Higginbothams: Where You Could Find Everything

By Joyce Whitis

One of the oldest families in this area, one which helped bring progress and prosperity to Erath County and surrounding counties as well, is the Higginbotham family. Theirs was a family of merchants and wherever they settled, the family started a successful business. Today there are Higginbotham stores in Dublin, De Leon, Gustine, Glen Rose, Granbury, Cleburne, Weatherford, Brownwood, Comanche, Gorman, Stephenville, and other locations in more distant towns. Today’s Higginbotham stores generally sell lumber and hardware but many local citizens remember well when the store could take care of a customer’s needs from the cradle to the grave. The Stephenville store was founded in 1891 and the Dublin and De Leon stores, opened in 1881, had funeral parlors which offered a complete service. Today the Higginbotham company has funeral parlors in Cross Plains, Gorman, Rising Star and Stephenville.

The Higginbotham store in Stephenville was on the square where the Courthouse Annex now stands. The funeral parlor entrance faced McNeill and was about where the present district courtroom is today. The name was changed to Stephenville Funeral Home in 1945 and was moved to the loop in 1968.

‘The Higginbothams owned that whole block downtown there,” said Harry Bradberry native Dublinite, motioning toward the heart of Dublin. “There was a general merchandise store and next door to it was a hardware store and next to that was a clothing store. Then upstairs was the undertaking parlor. There was a big walk-in steel vault in the back of that store and some of those records show that the Higginbothams were in the banking business as well.”

Higginbothams moved their business to the edge of Dublin a few years ago and built a new building. Their old location downtown is presently known as Bradbury’s Mini Mall since Harry Bradbury bought it.

John James Higginbotham, his wife and four of their twelve children, arrived in Dublin one bitter cold day in December of 1880. They had traveled by wagon from Water Valley, Mississippi. They, like thousands of other Southerners, came to Texas after the Civil War wanting to find better homes for themselves and their children. The Higginbothams opened a general merchandise store in Dublin in 1881. One of their children opened a store in De Leon and another son went to Dallas and started Higginbotham Pearl Stone located near the old Texas School Book Depository Building.

Francis Turley and Wilma Hall, both lifetime residents of Dublin remember the elegant homes that the Higginbothams built. “There were three houses on Clinton Street,” Francis said.

“The farthest house was the Clay house,” Wilma continued. “One of the Higginbothams married a Clay.

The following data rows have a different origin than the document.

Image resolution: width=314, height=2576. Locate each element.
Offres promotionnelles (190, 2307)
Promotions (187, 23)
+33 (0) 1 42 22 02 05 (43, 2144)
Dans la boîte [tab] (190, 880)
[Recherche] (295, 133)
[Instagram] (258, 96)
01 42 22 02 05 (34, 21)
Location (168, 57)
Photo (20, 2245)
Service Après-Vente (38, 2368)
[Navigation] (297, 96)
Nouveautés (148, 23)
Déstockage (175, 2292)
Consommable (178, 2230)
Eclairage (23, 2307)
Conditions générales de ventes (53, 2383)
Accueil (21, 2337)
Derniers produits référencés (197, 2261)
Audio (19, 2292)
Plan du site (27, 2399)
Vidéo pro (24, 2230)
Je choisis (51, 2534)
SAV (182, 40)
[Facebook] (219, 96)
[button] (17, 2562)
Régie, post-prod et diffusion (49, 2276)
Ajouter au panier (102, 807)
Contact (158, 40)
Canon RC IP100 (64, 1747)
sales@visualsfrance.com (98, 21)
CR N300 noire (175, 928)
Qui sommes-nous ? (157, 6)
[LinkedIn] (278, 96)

Then one of the Victorian houses was torn down and a modern home built. The old house over there, the ‘Harris House’ was built by the Higginbothams.”

There is some local argument about who built the house but there is no disagreement that the Higginbothams settled in Dublin and made it their lunch pad for expansion.

The Stephenville store was started as a partnership in 1891 by three brothers, Rufus, Joseph, and Benjamin Higginbotham. A building on the square was finished in 1892; it truly had everything the customer might be looking for.

Garland Loudermilk was manager of the Stephenville store for 30 years. “There was a hardware department up front with furniture and shoes further back,” he said. “There was also a ladies ready to wear and a section for men’s suits. There were all kinds of appliances, water coolers, electric skillets, wood-burning stoves, deep-freezers, electric cook stoves, pots and pans and dishes. Up front was the jewelry and then furniture for every room in the house and of course out back, the funeral parlor.”

Higginbothams moved out on the Lingleville Highway in 1986 and today their sales are lumber and hardware. Stephenville Funeral Home continues in business on the loop.

Most folks think that Wal-Mart has everything and it is true that they certainly carry a large number of items in many departments but back in the 1890s Higginbotham stores in Dublin, De Leon, Stephenville and other places could satisfy a lot of customers with their wide assortment of goods.